## Vorliegender Text
Auf ein Wort
Ist Gott so allmächtig, wie wir ihn bekennen?
Wo ist er, wenn Menschen leiden müssen?
Warum lässt Gott das Leid überhaupt zu?
Ist Gott nicht sogar verantwortlich für all das Leiden?
Diese Fragen stellen Menschen schon immer – sich selbst, den Christen oder Gott. Hiob ist das Paradebeispiel für die Frage: „Wo ist denn Gott angesichts des Leides in der Welt?“ – die sog. Theodizeefrage. Menschen erleben Leid, sogar ungerechtes und unschuldiges Leiden. Deshalb wurde auch schon immer von Menschen versucht das Leid durch Erklärungen zu deuten. Vielleicht gibt es deshalb in der Literatur und vor allem Predigten viele vorschnelle und unbefriedigende Antworten und Scheinlösungen. In der Person von Hiob sind alle möglichen Leiderfahrungen zusammengefasst: Verlust von Hab und Gut, Verlust geliebter Menschen, Einsamkeit, Armut und Krankheit. Um seine Geschichte herum bilden sich die unterschiedlichen Reaktionen, wie mit diesem Leid umzugehen ist. Es werden viele „Lösungen“, individuelle und allgemeine, angeboten. Das Leben Hiobs fordert (auch uns) dazu heraus immer wieder neu im Leid und auf Leid zu reagieren.

## Ziel der Aufgabe
Führen Sie den obenstehenden Text über Hiob und die Frage nach Gott im Leid im Anschluss an seinen letzten Satz fort.

## Eingabedaten
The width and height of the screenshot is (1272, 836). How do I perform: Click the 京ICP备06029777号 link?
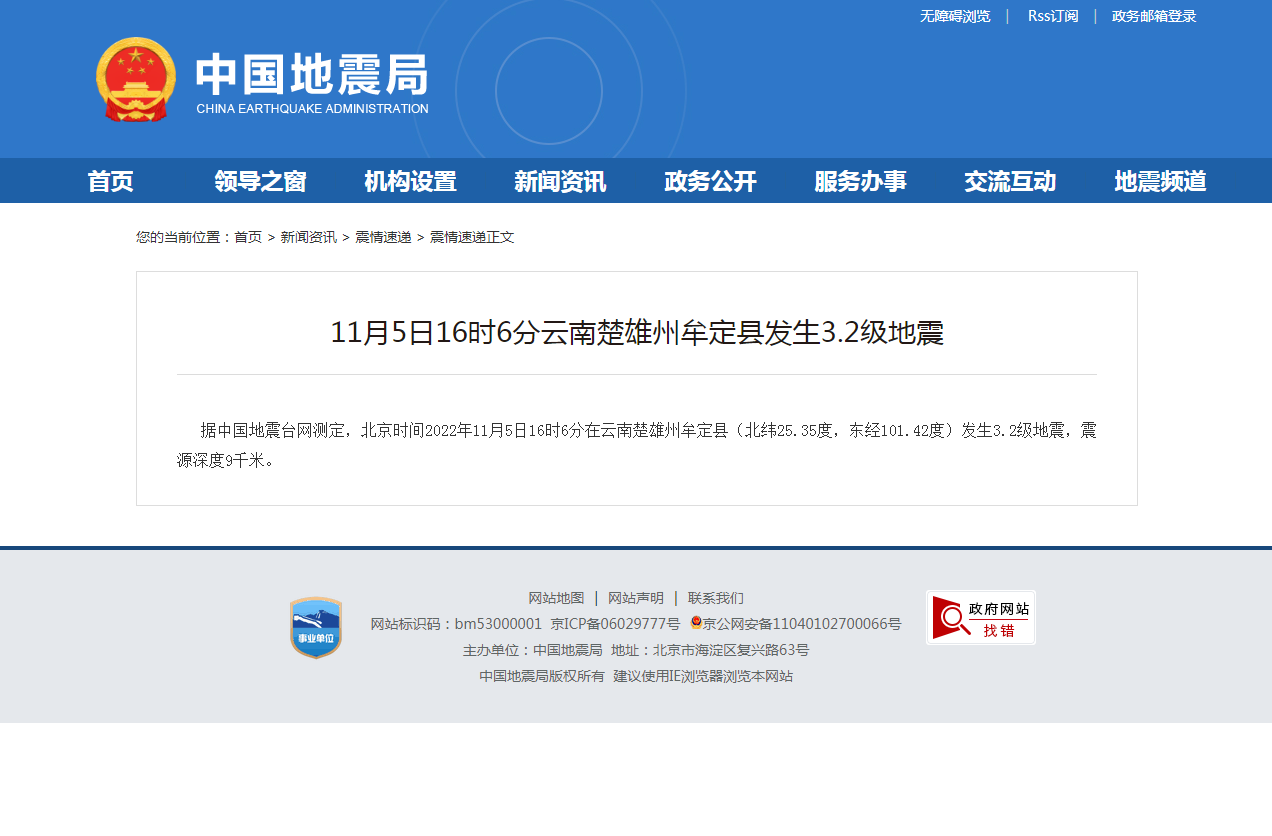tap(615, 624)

--

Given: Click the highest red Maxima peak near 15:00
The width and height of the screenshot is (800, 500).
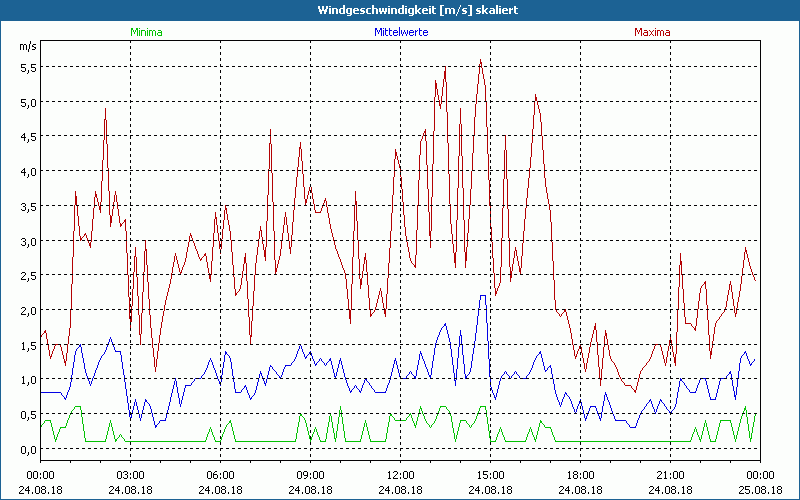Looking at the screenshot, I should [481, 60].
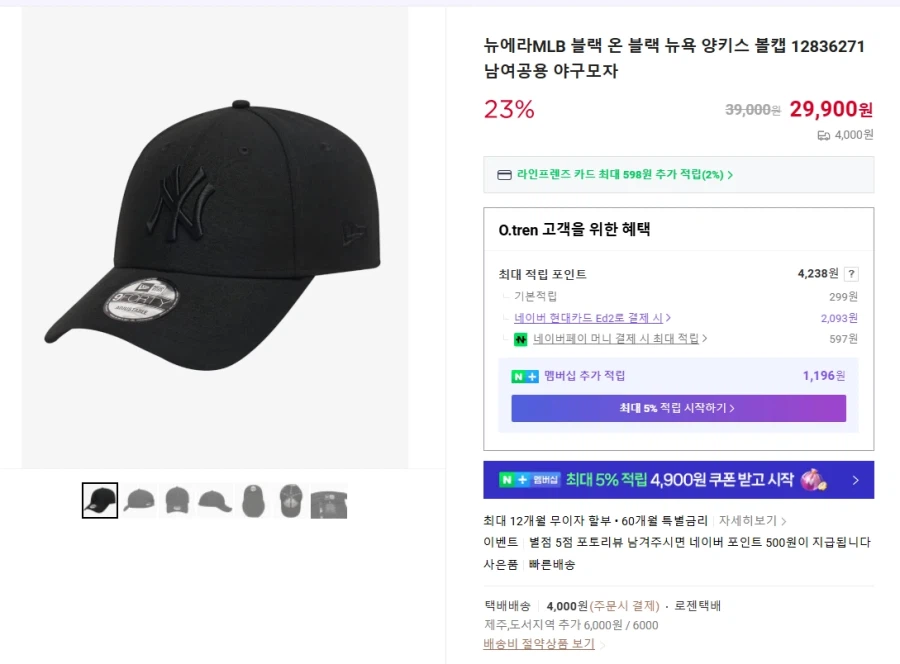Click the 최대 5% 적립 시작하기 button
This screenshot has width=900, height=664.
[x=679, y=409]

...

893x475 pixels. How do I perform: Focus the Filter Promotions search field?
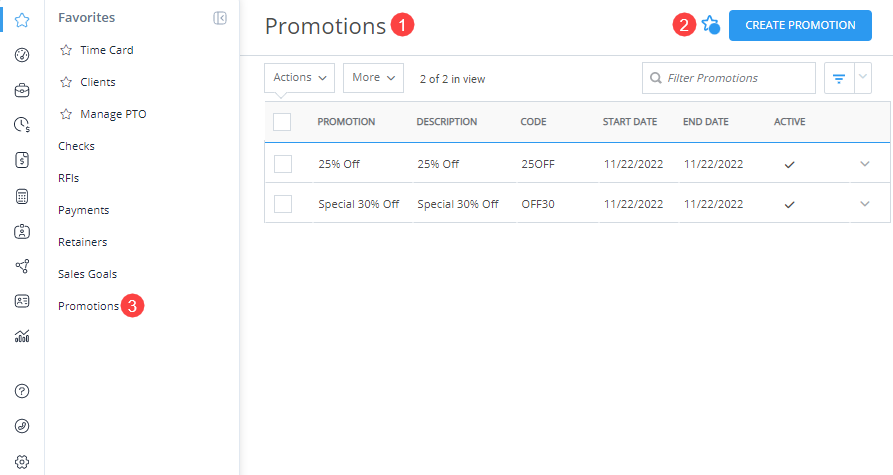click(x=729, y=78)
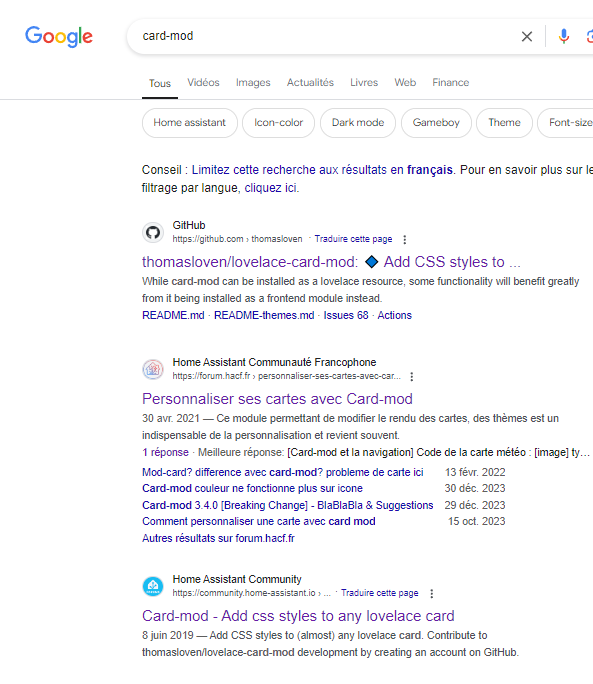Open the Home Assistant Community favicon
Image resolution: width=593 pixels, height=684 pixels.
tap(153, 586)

## Ergebnis der Aufgabe
Ungefähr im 4. Jahrhundert v. Chr. ereignete sich die „Krise der Weisheit“. Die Menschen waren bis dahin immer davon ausgegangen, dass so, wie der Mensch lebt und handelt, so wird er auch von Gott behandelt (Tun-Ergehen-Zusammenhang). Doch schnell haben selbst die frömmsten Israeliten gemerkt, dass es auch fromme, gute und gläubige Menschen gibt, die von Schicksalsschlägen heimgesucht werden. Der Glaube an den Tun-Ergehen-Zusammen trug den Glauben nicht (mehr). Aus diesem Fragen und Ringen nach Antworten heraus ist das Buch Hiob entstanden.
Kapitel 1,1-5
- Hiob ist reich beschenkt mit Kindern, Vieh, Landbesitz und Geld (V.2-3)
- Er wird als rechtschaffen, aufrichtig und gottesfürchtig beschrieben (V.1)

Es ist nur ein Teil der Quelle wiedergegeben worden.